Initial tear-down reports show that Apple switched to a removable battery with the iPhone 3G, removable in the sense that it isn’t soldered to anything inside the case, but still requires that you take apart your iPhone to get to it. Not having a removable battery wasn’t really an issue for me with the first iPhone since I tend to go through phones quicker than their batteries stop holding a charge. Granted even if you don’t keep your phones for that long, it would be nice to be able to swap in a new battery if you’re running low - especially with how much power the 3G modem gobbles up.

The first question about the iPhone 3G is its talk time when 3G is enabled. Most users won’t want to keep switching 3G on and off and I suspect that many will just leave it enabled, so what will that do to talk time? To test this I played music back on a notebook through some headphones placed right at the mic on the iPhone 3G. The phone was flipped over on a table to trigger its sensor and shut off the display, thus simulating a real call. I called my Vonage deskline from the iPhone and got to listen to 50 Cent play over and over again for hours, a homage to what I did last year with the first iPhone.
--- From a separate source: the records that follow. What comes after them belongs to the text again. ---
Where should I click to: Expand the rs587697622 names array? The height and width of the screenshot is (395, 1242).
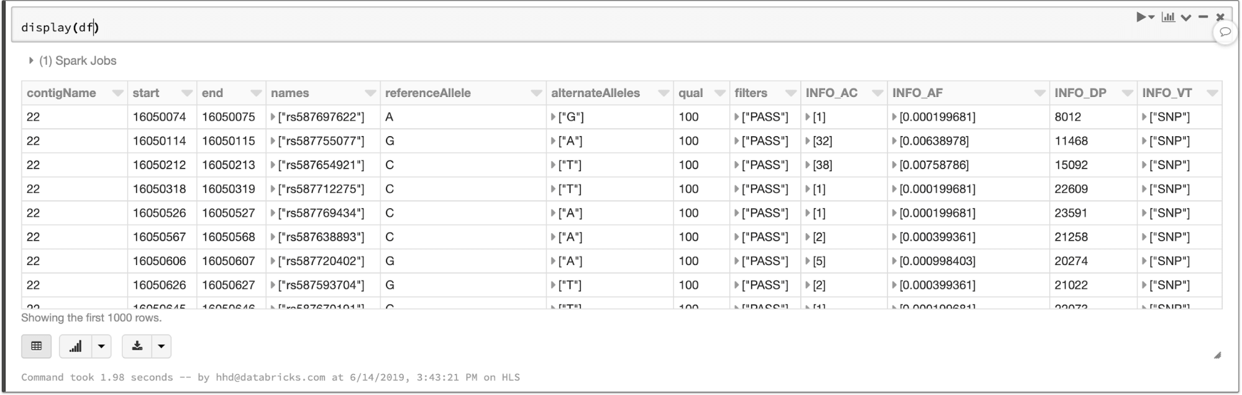tap(273, 117)
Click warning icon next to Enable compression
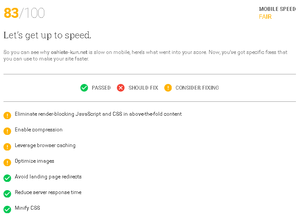 tap(7, 131)
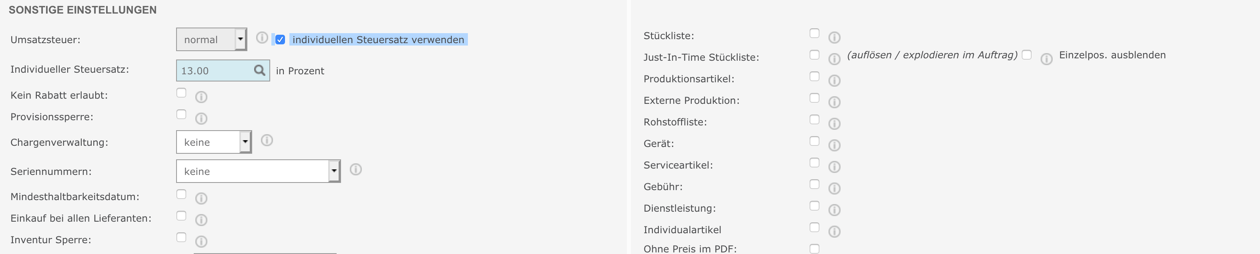Click the Individueller Steuersatz input field
This screenshot has height=254, width=1260.
[214, 71]
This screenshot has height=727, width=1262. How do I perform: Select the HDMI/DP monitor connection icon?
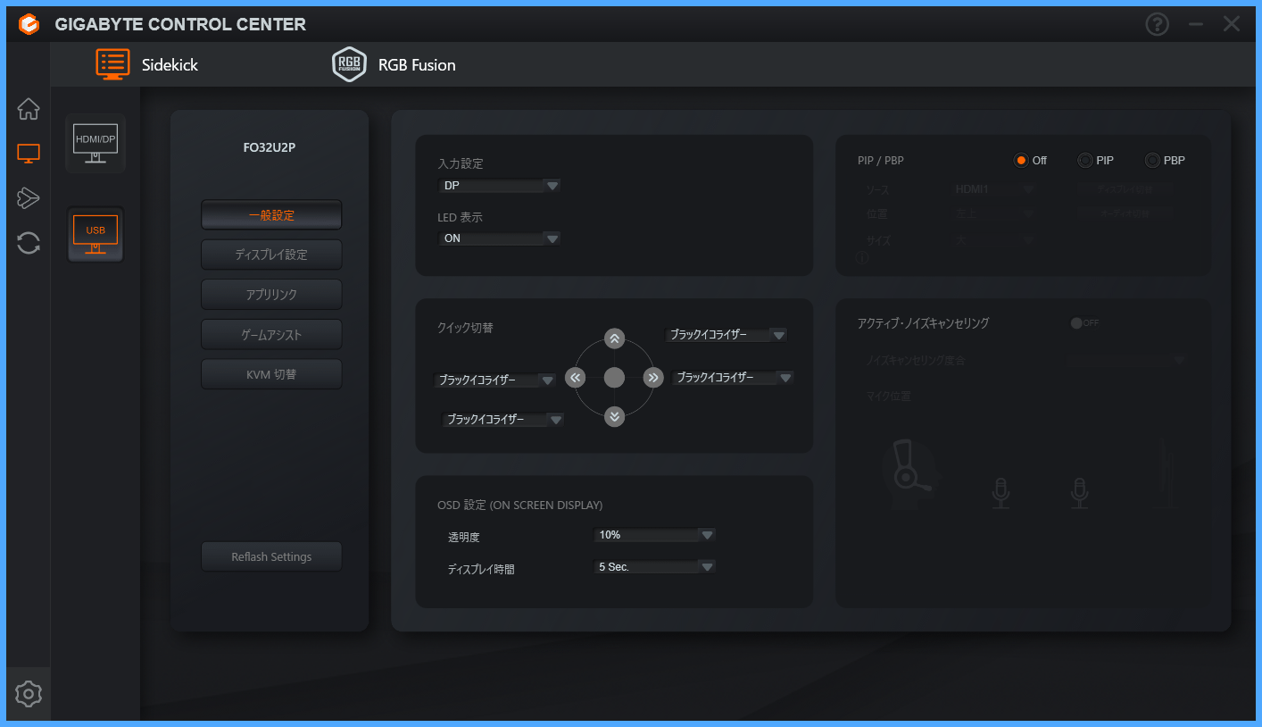coord(95,143)
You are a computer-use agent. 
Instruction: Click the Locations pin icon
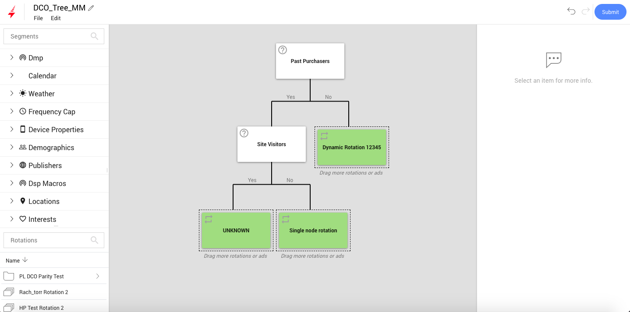click(22, 201)
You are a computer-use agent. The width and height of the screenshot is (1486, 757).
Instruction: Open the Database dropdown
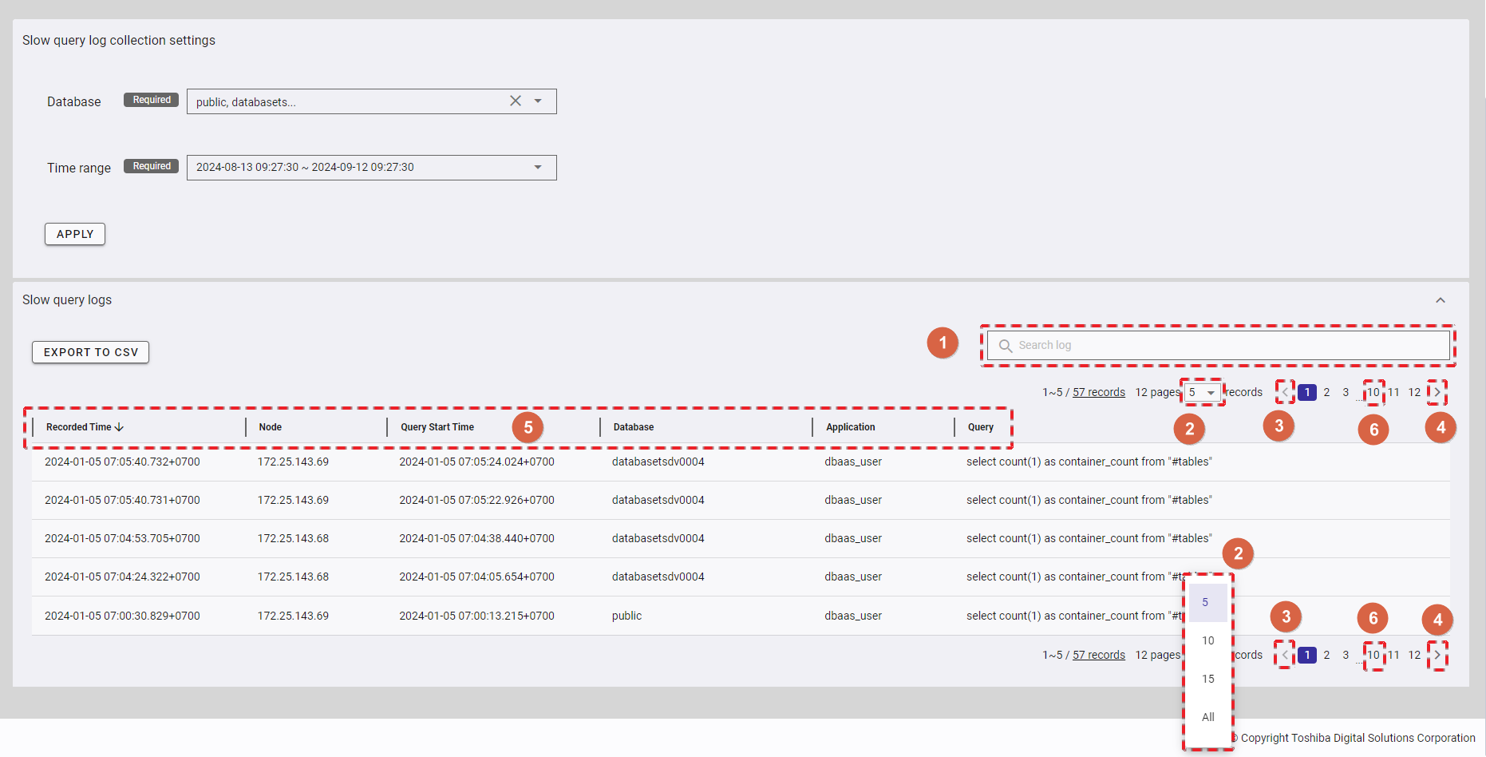538,101
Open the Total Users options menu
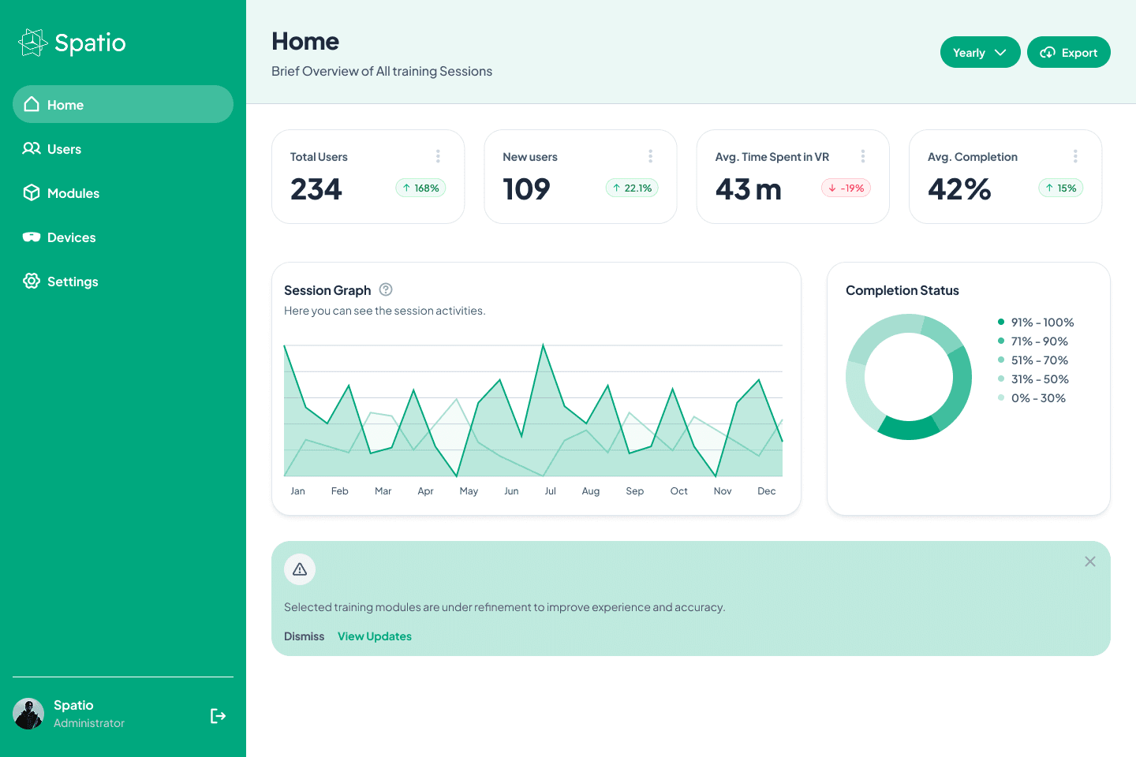This screenshot has height=757, width=1136. pos(438,155)
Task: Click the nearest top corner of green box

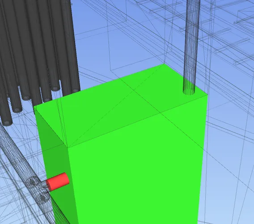Action: (x=68, y=148)
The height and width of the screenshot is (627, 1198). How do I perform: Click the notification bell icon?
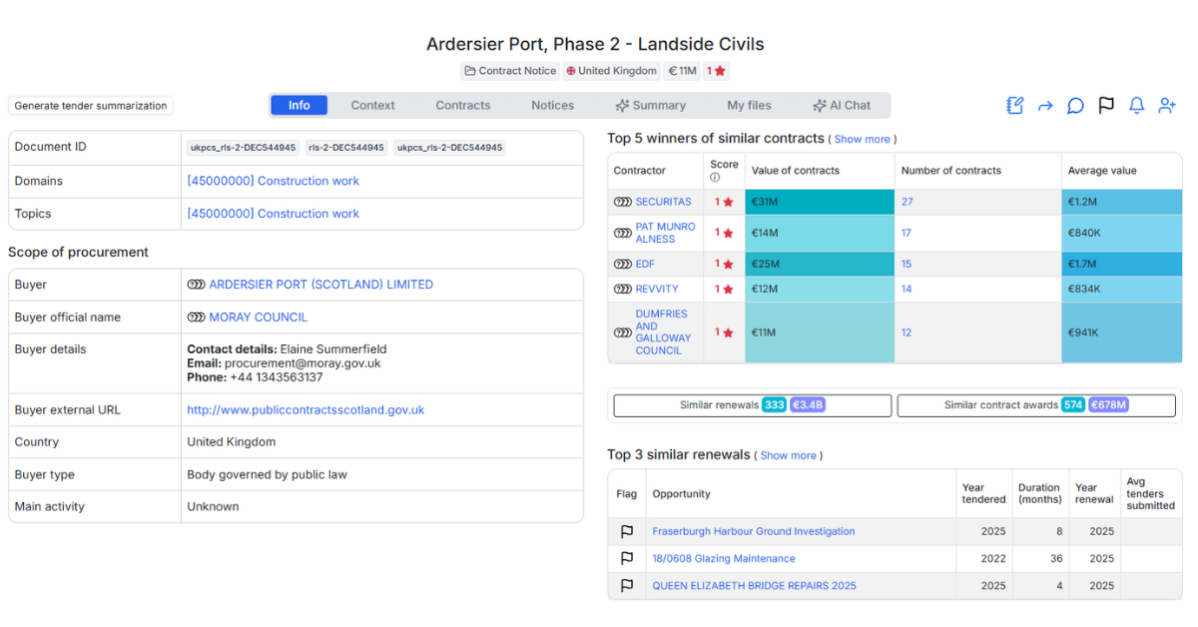coord(1136,106)
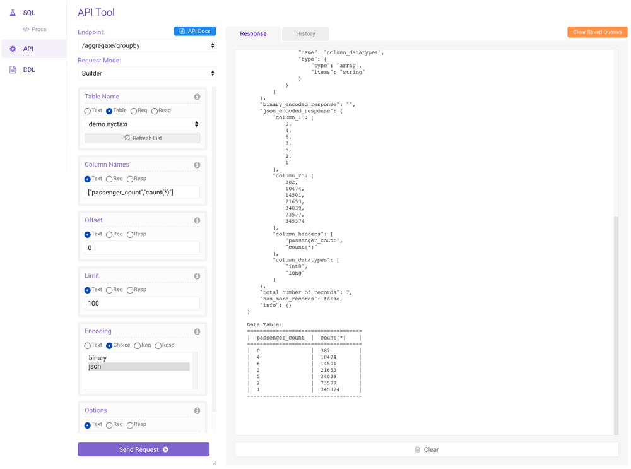Click the info icon beside Encoding
Viewport: 631px width, 469px height.
(196, 331)
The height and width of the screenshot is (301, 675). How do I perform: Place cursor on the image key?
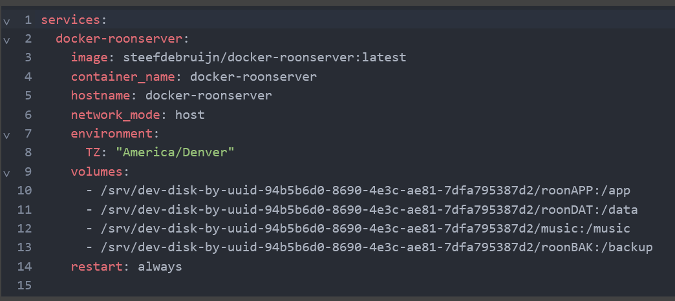86,57
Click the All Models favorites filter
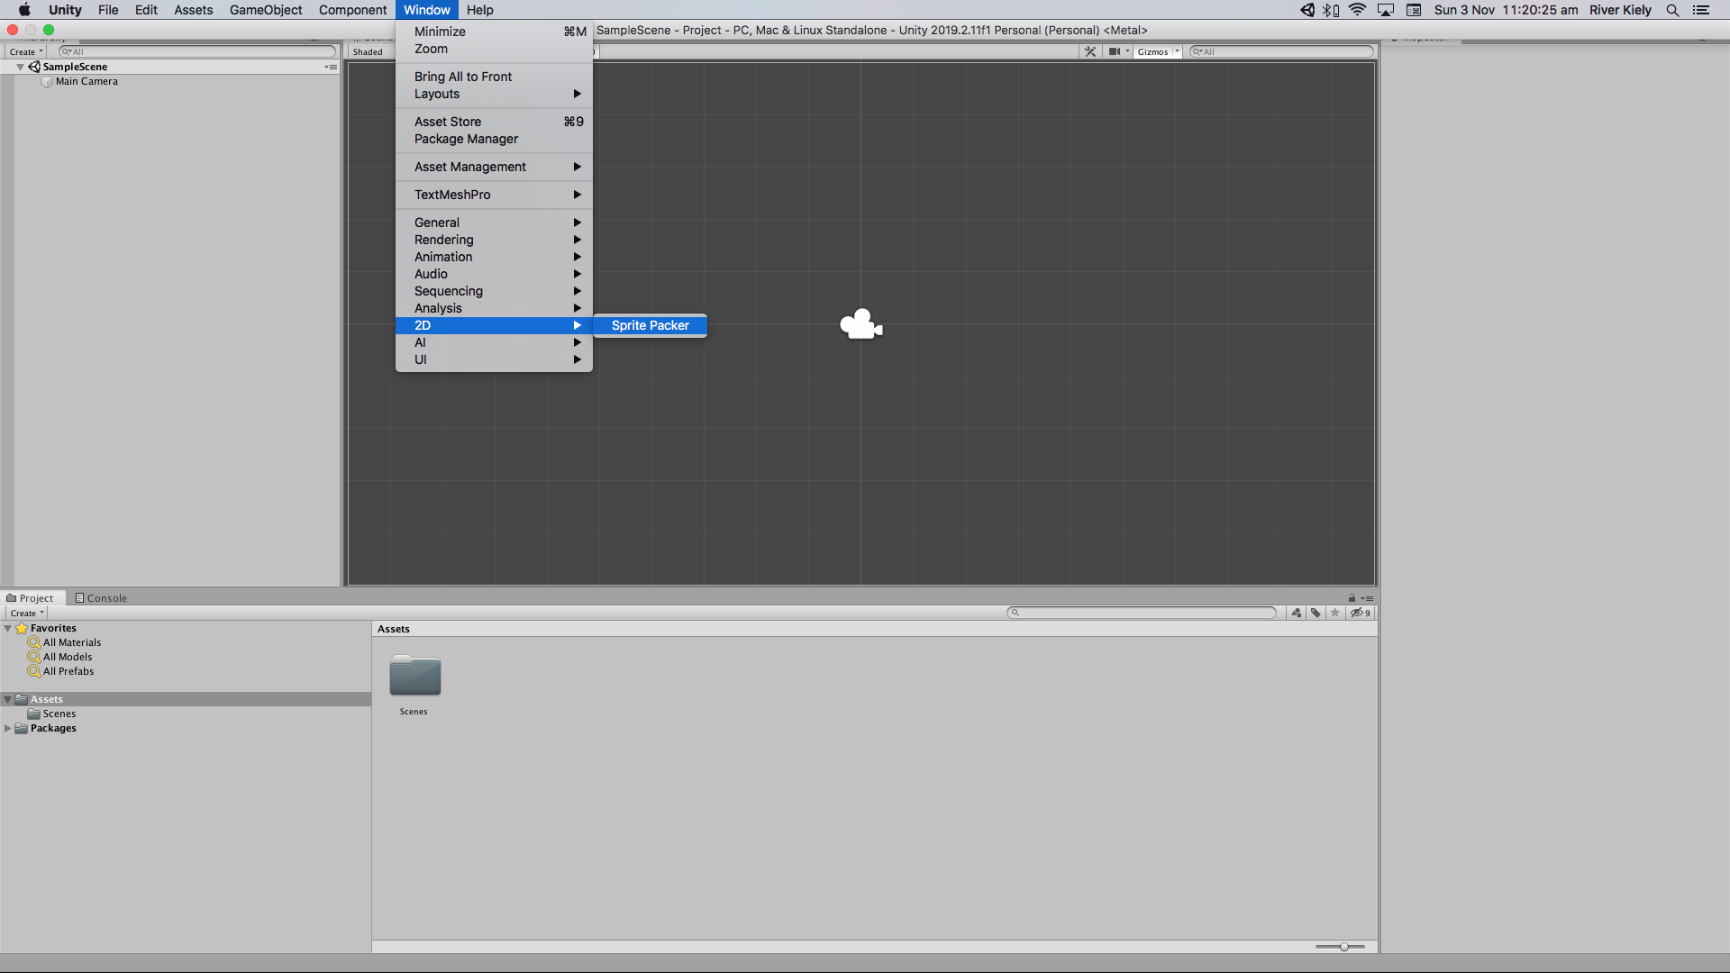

Battery Life Test - Talk Time

Battery life with 3G enabled was 4 hours and 44 minutes, down from nearly 6 hours when I tested the original iPhone. Turning off the 3G modem and switching to Edge, my call time went up to 6 hours and 4 minutes, about where it should be based on my original iPhone test results. With less than 5 hours of talk time, if you plan on doing a lot of talking you had better shut off 3G mode on the iPhone.

Unfortunately Apple doesn’t make turning 3G on/off as easy as silencing your phone. It takes three taps to get to the menu where you can enable/disable 3G from the home screen, another tap to change the setting and one more tap to get back home. It’s not terrible, but it’s definitely not the most easily accessible thing in the world.

Note that this is far less than the 10 hours of talk time that Apple claims on the iPhone 3G’s spec sheet, and also keep in mind that this is the best case scenario. My voice test just involves the phone sitting in one location with music playing through the mic. Battery life could go down significantly if you were using the phone in an area with lower signal strength or if you were constantly hopping between cell towers.

To test web browsing I ran the same script I did for the iPhone follow-up article I wrote last year: (note that you shouldn't compare results between the original iPhone review and today's, it looks like changes AT&T has made in my area have changed signal strength considerably).

Our web browsing test is slightly different from what we ran in the iPhone review. We used a total of 7 web pages, but of much larger sizes than our first test. The first page was simply a counter page, the second was our review of the Core 2 Duo E6750, followed by our article on AMD's Phenom introduction, an excerpt from our Quad FX article, our entire iPhone review, an article on Intel's Turbo Memory and our entire AMD Radeon 2900 XT review.

Each page was loaded by the browser and was set to forward to the next page (in the above order) after 10 seconds; the iPhone’s brightness was set to approximately 50%. All backlight timers were disabled. Bluetooth was enabled but not paired to any devices.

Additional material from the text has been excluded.